パレスチナ問題:両者ともイスラエル寄り、解決の道筋描けず
パレスチナ自治区ガザのイスラム組織ハマスとイスラエルの戦闘に関しては、両候補の主張に大きな違いはありません。両氏ともイスラエル寄りの姿勢を取っているためです。イスラエル・ユダヤ系国民が米国の政治、経済に強い影響力を持っていることが背景にあります。
大統領在任中に在イスラエル米大使館をテルアビブからエルサレムに移し、パレスチナ側の反発を受けたトランプ氏は、いっそうイスラエル寄りと言えるでしょう。ただ、両候補ともに、レバノンやイランの関与も見られるこの紛争を解決に導く道筋は描けていません。
対中外交:ハリス=バイデン路線継承、トランプ=中国製品に60%以上の関税
対中外交はどうでしょうか。
バイデン政権は中国を「競争相手」と位置付け、中国の南シナ海進出などへの警戒感を示してきました。台湾の自衛権を認める立場から、米台関係の強化を図る考えです。

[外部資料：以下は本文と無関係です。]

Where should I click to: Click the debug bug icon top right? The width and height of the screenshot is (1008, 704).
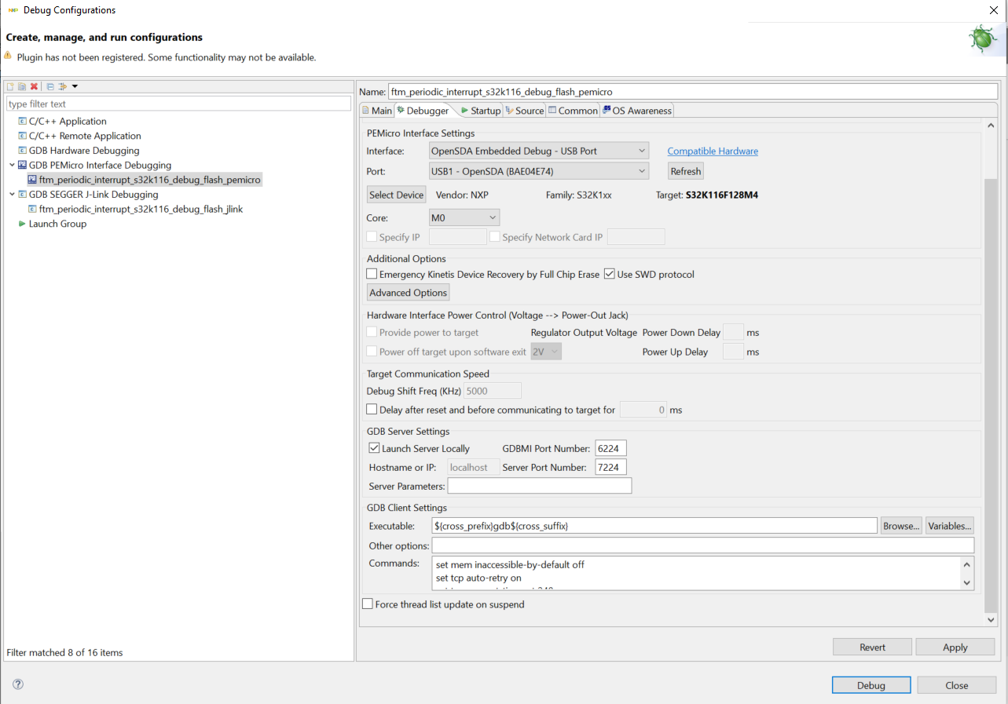(984, 38)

アジア太平洋地域では、日本を含め価値観を共有する国々の協力を深めて中国の動きをけん制する姿勢で、ハリス氏も基本的にこうした政策を継承する方向です。
これに対しトランプ氏は中国により強い姿勢で臨む方針です。「アメリカ・ファースト」で米国の企業、労働者を守るためとして、中国製品には60%以上の関税を課すと訴えています。一方、中台関係を含む安全保障分野では、トランプ氏の姿勢に不透明さが残ります。習近平国家主席の強権的な政治手法に共感を示すなど、一貫性を欠く部分もあります。
トランプ氏は多国間の協力関係よりも各国と個別に交渉するスタイルを好み、北大西洋条約機構(NATO)からの離脱も否定しません。安全保障に関する米国の負担を嫌うためで、日本に対しても米軍駐留経費などをめぐり一層の負担を求める可能性があります。